The growing worldwide demand for land has turned numerous African rural regions into a much-sought after commodity for global investments. The multi-methodological and plurilocal project S1-B »Landed Markets« addresses this process from a broad set of different angles ranging from disputed privatizations of collective land titles and the socio-technical establishment of formalized land markets to the rationales and strategies of Asian enterprises investing in African land:
- Constructed Markets: How does the media produce and negotiate „FDI in Land / Land grabbing”? How do the discourses and normative legitimizations differ across national spaces in Africa, Asia and Europe?
- Mobilizing Markets: How is land made mobile and transnational? What socio-technical investments see to it that land circulates between Asia and Africa?
- Negotiating Markets: How do African and Asian actors negotiate land deals (social and political participation, rationales and legitimations, evaluation and pricing, bargaining power)?
On the African side the project will realize comparative studies in Benin, Cameroun and Madagascar. In those countries there are, among others, Malayan, Indian, Chinese, South-Korean and Japanese actors involved in the process of land acquisition for a variety of different reasons (food products, animal feed, industrial crops and energy crops). Is this dynamic opening up new spaces for South-South cooperation and postcolonial development trajectories or does it rather stabilize neo-colonial structures of dependency? In addition to their presence in Africa the role of Asian investors is also analyzed through case studies in Asia, especially the often neglected example Japan.
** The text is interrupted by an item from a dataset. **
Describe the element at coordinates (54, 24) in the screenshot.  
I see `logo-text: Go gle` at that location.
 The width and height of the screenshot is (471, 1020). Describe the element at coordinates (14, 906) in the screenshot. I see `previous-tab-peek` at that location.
Research methods include discourse analysis, the participant observation, qualitative interviews and critical cartography. These cartographic techniques are used to visualize subjective perceptions of land and resources by the different groups involved in land deals in order to identify potential lines of conflict. At the same time, “official cartographic representations” of national and international organizations, of investment corporations are being analyzed to de- and reconstruct the socio-technological production and techno-political definition of the quality, availability and use of resources.